##### Estratto del documento #####

Relazione di rapporti tra principi e libertà fondamentali nella ns costituzione.

Professoressa Marina Calamo Specchia COSTITUZIONALISTA ordinaria di diritto costituzionale comparato all’Università di Bari Aldo Moro. In tema di relazione di rapporti tra principi e libertà fondamentali la ns costituzione non pone nessuna graduazione giuridica. Tutti i diritti, principi e libertà sono posti su un pari piano e devono essere necessariamnete integrati fra loro attraverso una lettura sistemica della Costituzione. […] Però purtroppo in questo momento assistiamo ad una deriva di quelli che sono i capisaldi costituzionali. Se è vero che anche in un periodo di crisi, come ha voluto ricordarci nel 2020 l’allora presidente della Corte Costituzionale, Marta Cartabia, il principio di bilanciamento dei diritti costituzionali vige anche in periodo di crisi allora possiamo ritenere inesistente una gerarchia tra i diritti, è sopratutto inesistente quel principio di precauzione che vorrebbe il diritto alla salute collettivo come diritto che prevale anche sulla sfera individuale dei singoli.

##### Dati forniti #####

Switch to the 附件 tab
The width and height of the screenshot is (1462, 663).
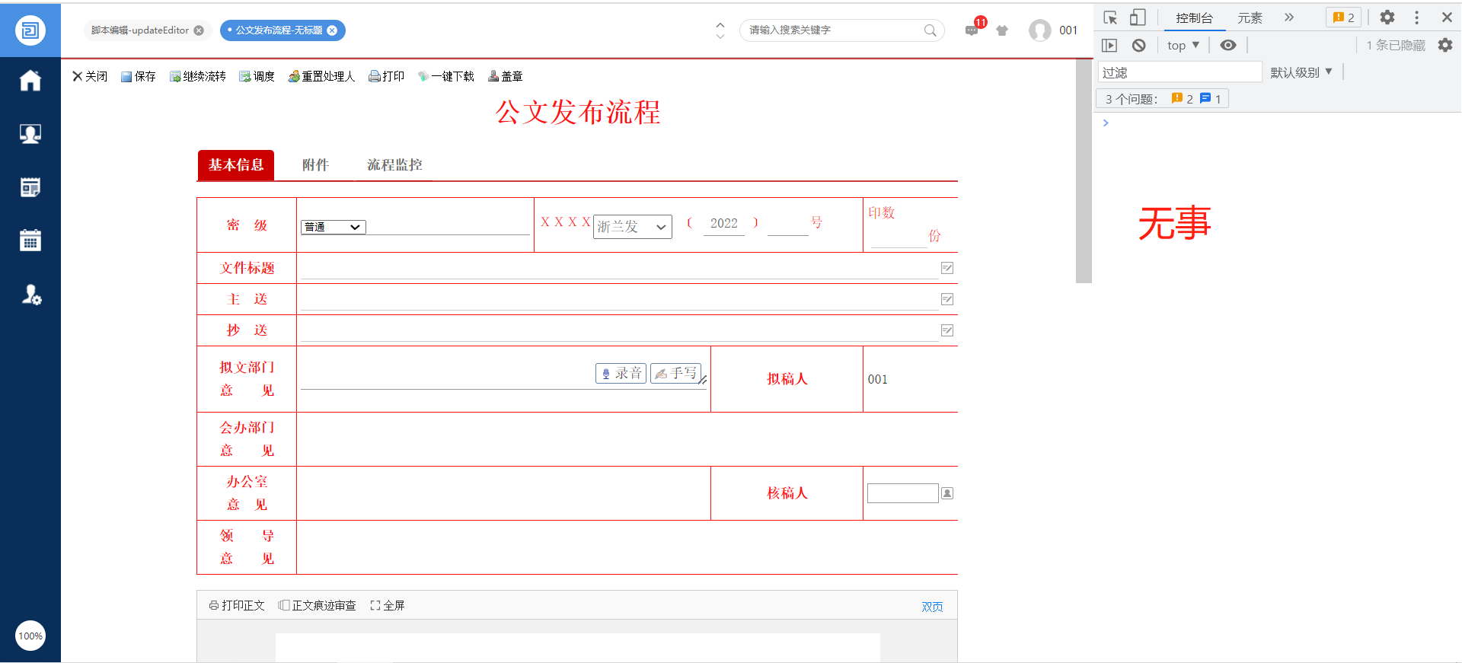coord(315,165)
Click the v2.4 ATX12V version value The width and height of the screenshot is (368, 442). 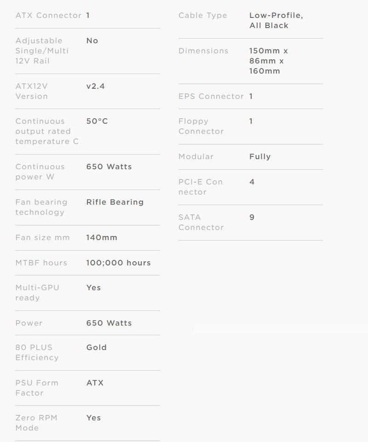coord(96,86)
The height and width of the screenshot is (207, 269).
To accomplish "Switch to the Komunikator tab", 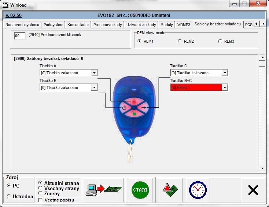I will pos(78,25).
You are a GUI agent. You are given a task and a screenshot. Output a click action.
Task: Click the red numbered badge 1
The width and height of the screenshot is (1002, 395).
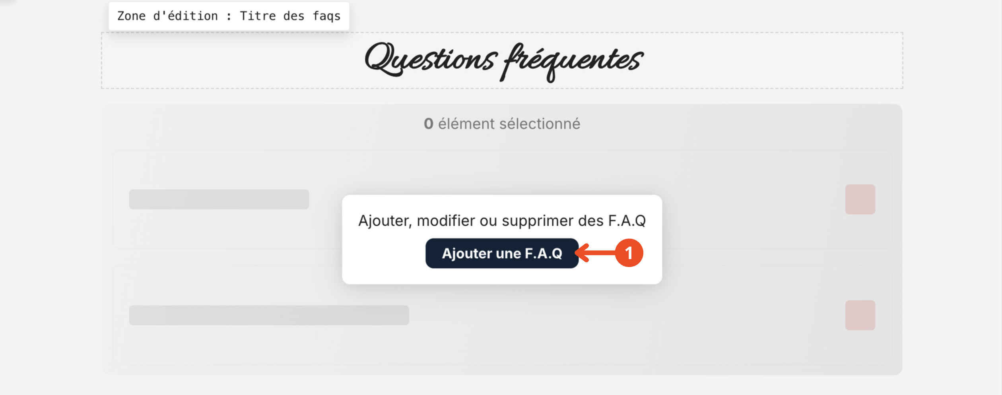629,253
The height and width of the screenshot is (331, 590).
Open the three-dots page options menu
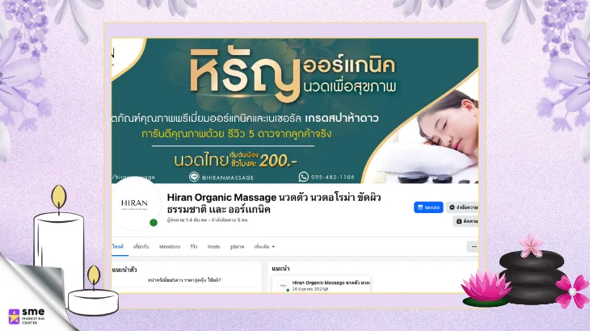click(x=473, y=247)
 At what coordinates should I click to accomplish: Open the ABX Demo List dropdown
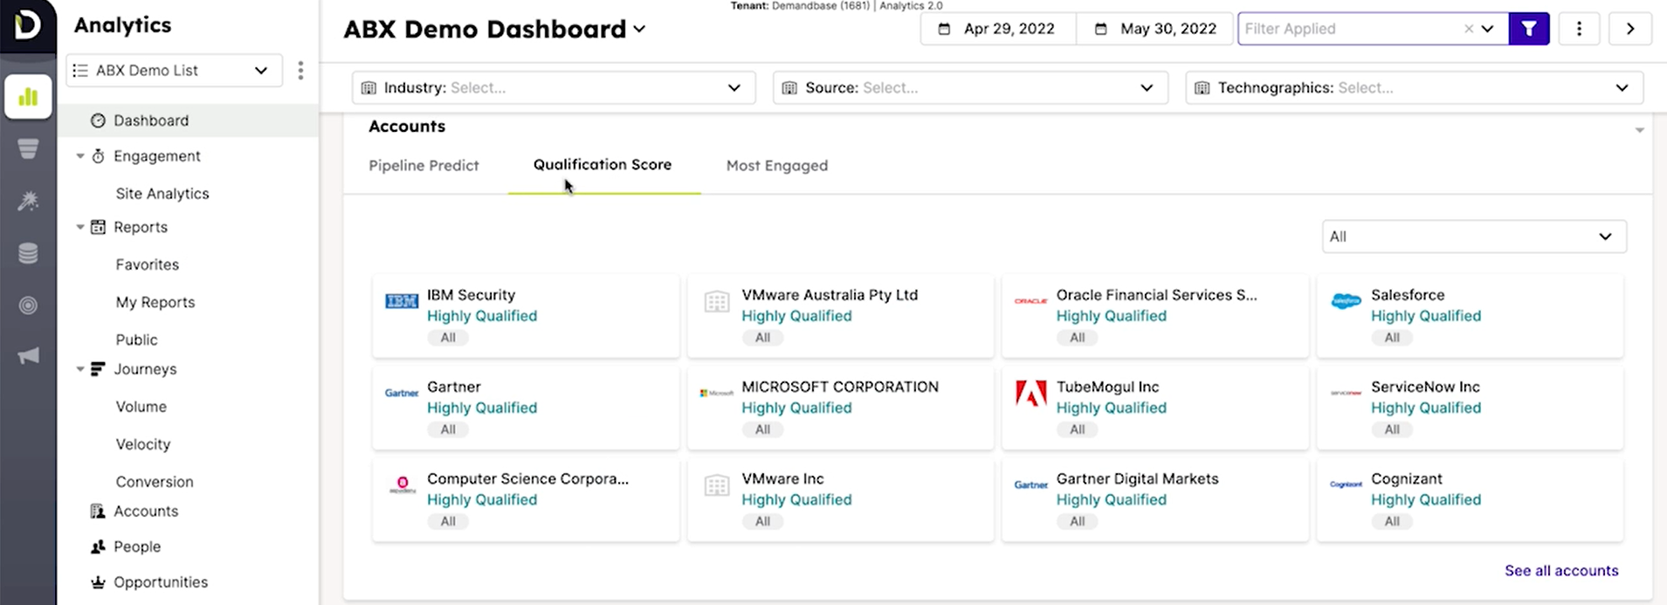(x=174, y=71)
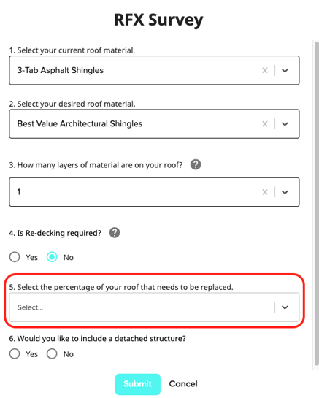Expand the desired roof material dropdown arrow
Viewport: 319px width, 398px height.
[285, 124]
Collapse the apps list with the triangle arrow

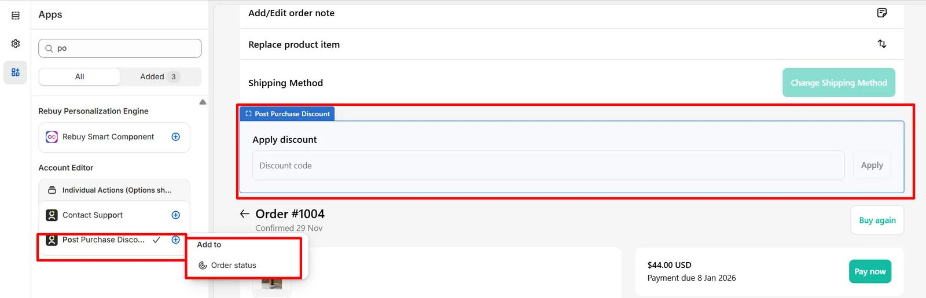pos(203,102)
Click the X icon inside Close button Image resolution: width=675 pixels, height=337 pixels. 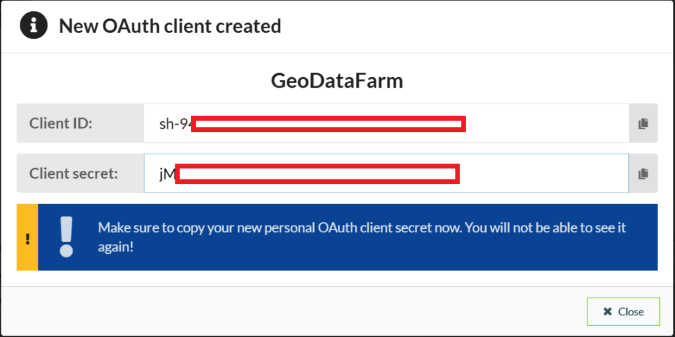[x=607, y=311]

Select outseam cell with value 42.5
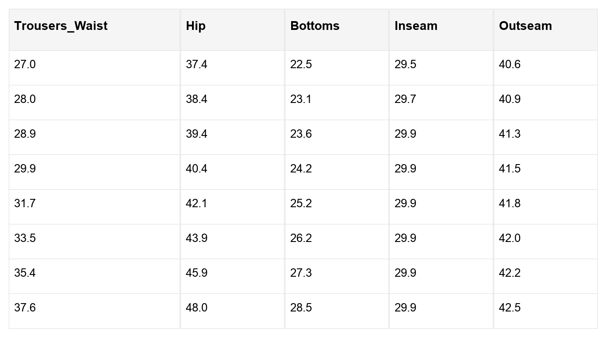coord(510,308)
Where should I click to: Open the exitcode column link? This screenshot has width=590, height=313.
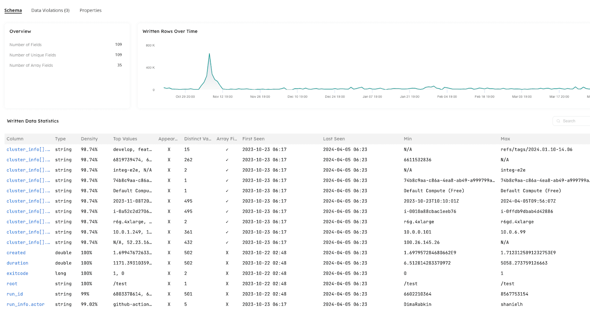coord(17,274)
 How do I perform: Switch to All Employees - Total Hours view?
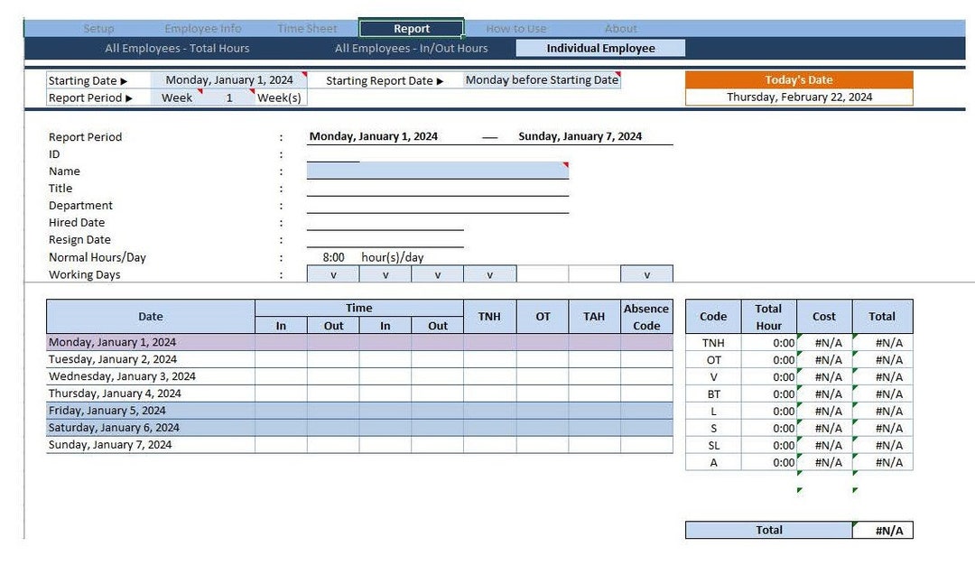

#####

### Azione richiesta 1
Chi era presidente della Corte Costituzionale nel 2020 secondo l'estratto del documento?
### Azione richiesta 2
In base all'estratto del documento, spiega perché si può ritenere inesistente una gerarchia tra i diritti.
### Azione richiesta 3
Elenca tutto ciò che, secondo l'estratto del documento, la Costituzione pone su un pari piano.

### Risposta 1
Marta Cartabia.

### Risposta 2
Nel 2020 l'allora presidente della Corte Costituzionale, Marta Cartabia, ha ricordato che il principio di bilanciamento dei diritti costituzionali vige anche in periodo di crisi. Da qui l'estratto conclude che una gerarchia tra i diritti si può ritenere inesistente.

### Risposta 3
Diritti, principi e libertà.